[Description of the task]
The entries that follow must be given again exactly, with the pictures excluded.

[Provided records]
★ ★ ★ ★ ★ ★ ★

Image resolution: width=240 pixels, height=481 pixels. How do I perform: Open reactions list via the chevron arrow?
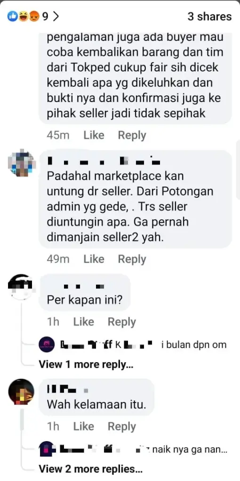tap(56, 16)
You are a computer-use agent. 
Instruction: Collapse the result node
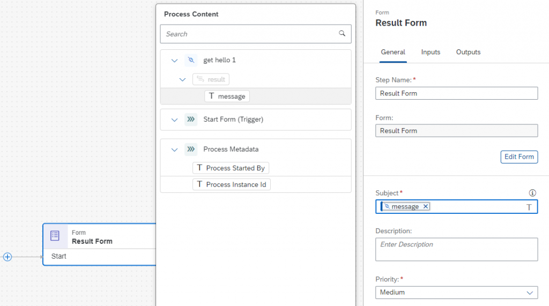click(x=182, y=79)
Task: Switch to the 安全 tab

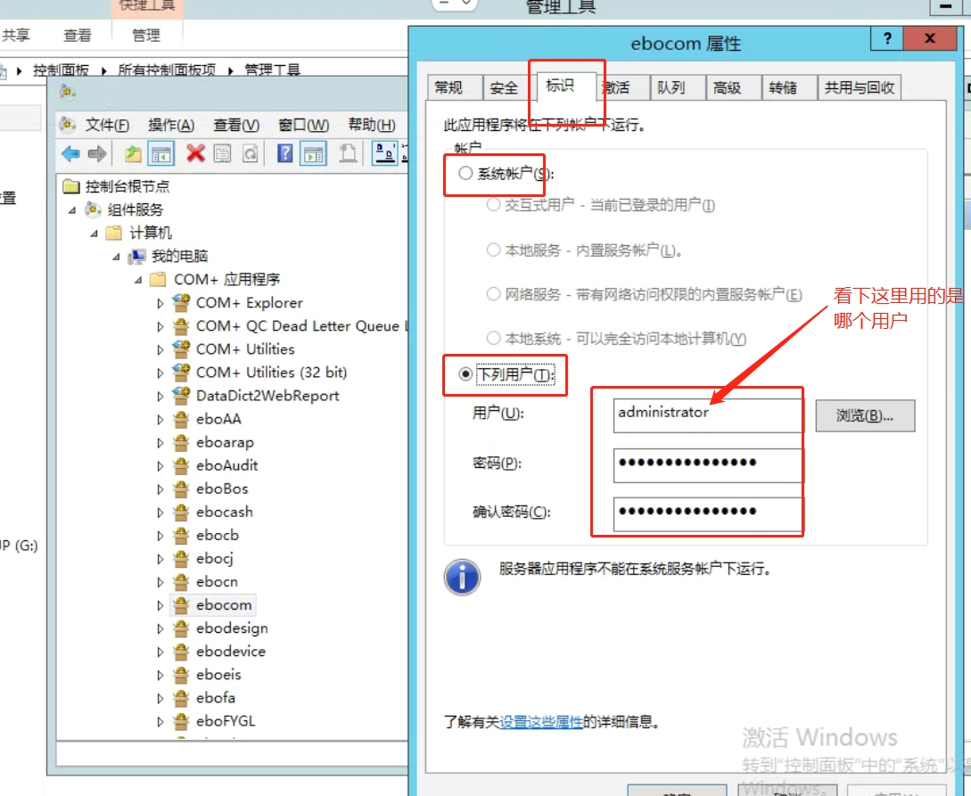Action: [504, 87]
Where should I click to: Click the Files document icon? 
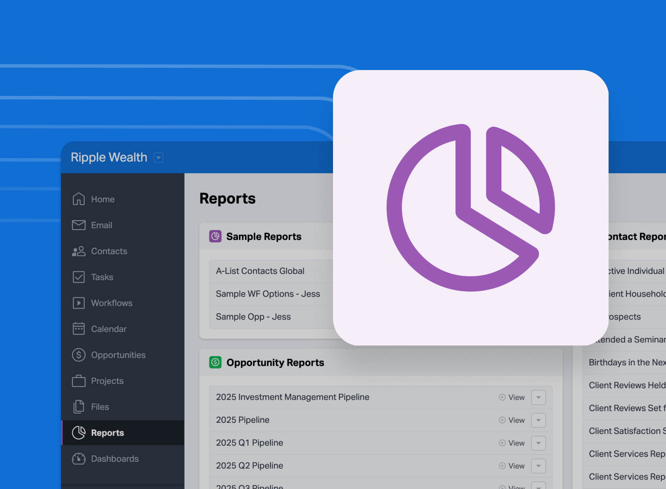(x=78, y=407)
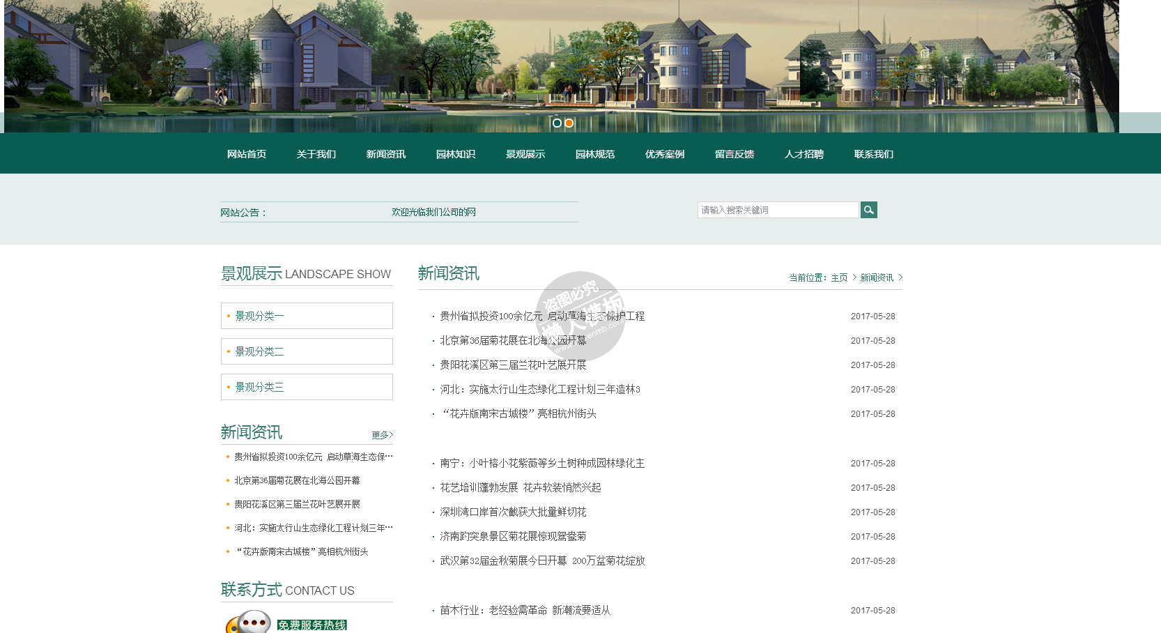Go to 园林知识 navigation item

pos(456,154)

★ ★ ★ ★ ★ ★ ★

[The answer]
Image resolution: width=240 pixels, height=481 pixels. How do I perform: Open reactions list via the chevron arrow?
tap(56, 16)
You are a computer-use agent. 
Instruction: Collapse the result node
click(x=182, y=79)
Task: Switch to the 安全 tab

Action: [504, 87]
Where should I click to: Click the Files document icon? 
(x=78, y=407)
Go to 园林知识 navigation item

pos(456,154)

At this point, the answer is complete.